Sayyid Dildār ʿAlī b. Muḥammad Muʿīn
Naqvī Naṣīrābādī (1753-1820), better known after his death as Ghufrān-maʾāb and as the progenitor of a
leading family of Shiʿi ʿulamāʾ of Lucknow known as the khāndān-i ijtihād, was a leading figure in the Shiʿi learned
culture of North India in the post-Mughal period. As the new Shiʿi state in
Avadh developed a distinct identity of its own, Naṣīrābādī was responsible for
the production of a new religious dispensation, a theology to rival that of the
prevalent Sunnī, rationalist culture of the dars-i
niẓāmī in which he had been trained. Coming from a family of prominent
Naqvī sayyids in the qaṣbah of Naṣīrābād,
he studied in Faizabad and in Shahjahanpur (then still in the control of the
Rohillas ruled by Ḥāfiẓ Raḥmat Khān until his defeat by Avadh and the British
in April 1774) with prominent (mainly Sunnī) teachers of the scriptural and
intellectual humanities such as:
i)
Tafażżul Ḥusayn Khān (d. 1800), a leading Shiʿi intellectual
and scientist whose forbears came from Iṣfahān though he himself was born in
Sialkot and later studied in Benaras with the great literary figure Ḥazīn
Lāhījī
ii)
Sayyid Ghulām Ḥusayn Dakkanī Ilāhābādī;
iii)
Shaykh Bābullāh Jawnpūrī;
iv)
Mullā Ḥaydar ʿAlī Sandīlvī (Sunni son of the Shiʿi philosopher
Mullā Ḥamdullāh);
v) and Mullā ʿAbd ʿAlī Baḥr al-ʿUlūm of Farangī-Maḥall (d.
1801), son of the famous Mullā Niẓāmuddīn who established the curriculum
balancing the scriptural and intellectual humanities named after him.

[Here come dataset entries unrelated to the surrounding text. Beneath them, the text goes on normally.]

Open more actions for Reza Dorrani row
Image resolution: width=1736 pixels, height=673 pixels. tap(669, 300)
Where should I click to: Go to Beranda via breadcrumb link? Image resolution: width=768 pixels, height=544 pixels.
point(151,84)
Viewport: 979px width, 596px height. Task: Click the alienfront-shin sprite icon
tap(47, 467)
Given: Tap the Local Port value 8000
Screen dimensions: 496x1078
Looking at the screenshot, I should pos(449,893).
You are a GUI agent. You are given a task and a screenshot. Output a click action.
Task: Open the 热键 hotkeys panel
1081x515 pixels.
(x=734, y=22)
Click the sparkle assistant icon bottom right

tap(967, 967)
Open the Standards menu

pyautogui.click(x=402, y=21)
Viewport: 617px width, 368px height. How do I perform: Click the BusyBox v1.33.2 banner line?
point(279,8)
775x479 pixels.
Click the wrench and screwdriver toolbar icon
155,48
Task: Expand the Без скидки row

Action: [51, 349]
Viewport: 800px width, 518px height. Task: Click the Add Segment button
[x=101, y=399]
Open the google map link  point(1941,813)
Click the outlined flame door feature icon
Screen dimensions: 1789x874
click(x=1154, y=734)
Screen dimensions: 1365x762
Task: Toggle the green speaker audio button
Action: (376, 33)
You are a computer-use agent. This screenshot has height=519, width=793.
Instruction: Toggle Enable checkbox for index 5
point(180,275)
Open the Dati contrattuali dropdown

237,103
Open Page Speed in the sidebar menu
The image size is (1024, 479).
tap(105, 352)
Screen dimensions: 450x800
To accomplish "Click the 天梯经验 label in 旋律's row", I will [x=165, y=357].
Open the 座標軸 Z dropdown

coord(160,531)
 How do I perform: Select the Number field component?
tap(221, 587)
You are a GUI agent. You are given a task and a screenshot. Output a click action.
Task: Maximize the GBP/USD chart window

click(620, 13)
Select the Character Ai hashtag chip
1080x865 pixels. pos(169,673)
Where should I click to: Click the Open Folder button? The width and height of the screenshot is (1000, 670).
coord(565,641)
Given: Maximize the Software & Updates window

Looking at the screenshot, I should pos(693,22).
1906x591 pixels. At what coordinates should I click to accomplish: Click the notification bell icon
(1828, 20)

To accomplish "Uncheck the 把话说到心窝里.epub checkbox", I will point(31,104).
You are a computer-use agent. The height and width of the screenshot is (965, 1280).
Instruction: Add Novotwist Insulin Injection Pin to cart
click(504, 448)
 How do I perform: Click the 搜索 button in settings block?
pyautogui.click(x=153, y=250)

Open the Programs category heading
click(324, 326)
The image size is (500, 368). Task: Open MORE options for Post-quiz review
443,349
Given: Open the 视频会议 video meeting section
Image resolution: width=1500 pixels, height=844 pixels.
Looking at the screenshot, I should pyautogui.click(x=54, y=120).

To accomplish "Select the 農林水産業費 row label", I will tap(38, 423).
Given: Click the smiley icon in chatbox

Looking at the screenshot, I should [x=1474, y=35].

He later moved to Lucknow in 1775 where
he found a generous patron in the person of Ḥasan Riżā Khān (served 1776-98),
the vizier of Āṣaf al-dawla (r. 1775-97). He sent him to study in the shrine
cities of Iraq (1779-82) where he gained licenses from leading uṣūlī jurists of
the time including:
i)
Sayyid Muḥammad Mahdī b. Murtaḍā Ṭabāṭabāʾī Baḥr
al-ʿUlūm (1155-1212/1742-1797),
ii)
Sayyid Mahdī Shahristānī (1130-1216/1718-1801)
iii)
Mīrzā Mahdī Iṣfahānī (1152-1218/1739-1803)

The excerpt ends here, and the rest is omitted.